The two American citizens [Burger and Haupt] are guilty of high treason. This being wartime, it is my inclination to try them by court martial. I do not see how they can offer any adequate defense. Surely they are just as guilty as it is possible to be and it seems to me that the death penalty is almost obligatory. 16
In the case of the other six who I take it are German citizens, I understand that they came over in submarines wearing seamen’s clothes— in all probability German Naval clothes—and that some of them at least landed on our shores in these German Naval clothes. I think it can be proved that they formed a part of the German Military or Naval Service. They were apprehended in civilian clothes. This is an absolute parallel of the case of Major André in the Revolution and of Nathan Hale. Both of them were hanged. Here again it is my inclination that they be tried by court martial as were André and Hale. Without splitting hairs, I can see no difference.
Biddle did not need reminding that Nathan Hale had been a spy for George Washington captured by the British behind their lines on Long Island and hung the very next morning, on September 22, 1776. Major John André was a British officer caught by Washington’s army behind American lines in civilian clothes after returning from negotiations with Benedict Arnold for the surrender of West Point. He too was found guilty of espionage and executed by hanging, on October 2, 1780. Like Hale and André, the Nazi saboteurs had violated the customary rules of war and should be dealt with accordingly. That, at least, was how Roosevelt saw it.
“I want one thing clearly understood, Francis,” he told Biddle the next time they discussed what should be done with the saboteurs. “I won’t give them up… I won’t hand them over to any United States marshal armed with a writ of habeas corpus. Understand?”
NOT EVERYONE in the government was happy with Hoover’s handling of the case, and particularly his decision to go public. The secretary of war, Henry Stimson, was “very, very angry” with the FBI for failing to consult with the military before announcing the arrests of the saboteurs. 17A patrician Republican lawyer recruited by Roosevelt to give a bipartisan character to the war effort, Stimson felt that an extraordinary chance had been lost to destroy Nazi sabotage networks once and for all.

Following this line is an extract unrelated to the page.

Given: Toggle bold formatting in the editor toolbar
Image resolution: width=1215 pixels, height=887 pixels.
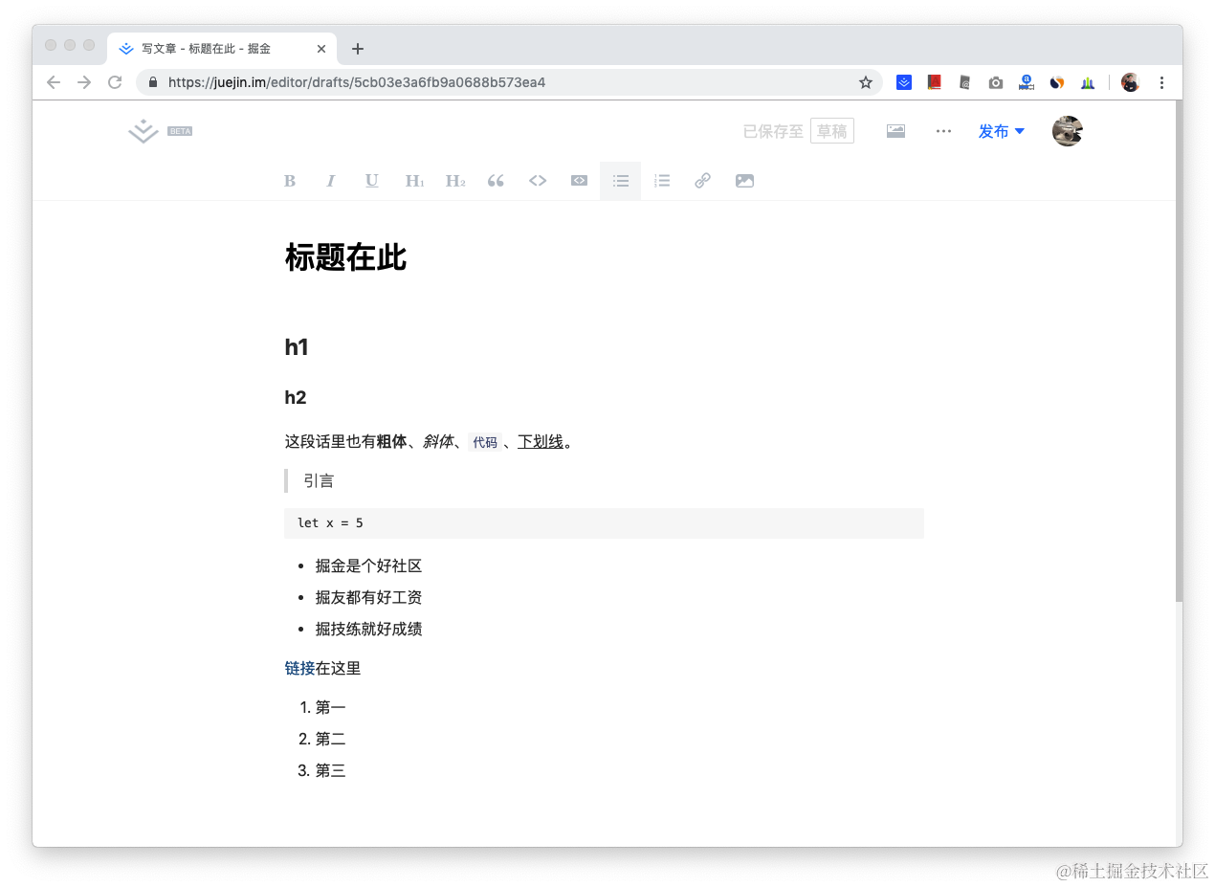Looking at the screenshot, I should point(290,180).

Stimson’s chief of intelligence, Major General George Strong, was informed about Hoover’s press conference a few moments before it began, and given no opportunity to object. “The premature breaking of the story has wrecked our plans for seizing two additional groups of four men each who apparently are scheduled to land on our shores in August,” Strong complained the following day. 18“In consequence, the only benefit to National Defense that can be obtained is the deterrent effect upon possible sabotage by the prompt trial and execution of the eight men now in the hands of the FBI.”
At least Strong was informed in advance. Other officials received their information from the press. The head of naval intelligence in New York, whose men had dug up sabotage material on Amagansett Beach, was “incensed” by the “entire absence of any reference” to his department in the materials released by the FBI. Captain R. C. MacFall described the failure to keep him informed of developments as “rather shoddy” and “not conducive to full cooperative effort.” 19“Our operatives were made to appear stupid when they were informed by local police and radio broadcasts that the enemy agents had been picked up. In view of the fact that they had been sitting in company with FBI agents in fox holes on the beach during rain and fog, and were being bitten with sand fleas, they do not feel very happy being treated this way.”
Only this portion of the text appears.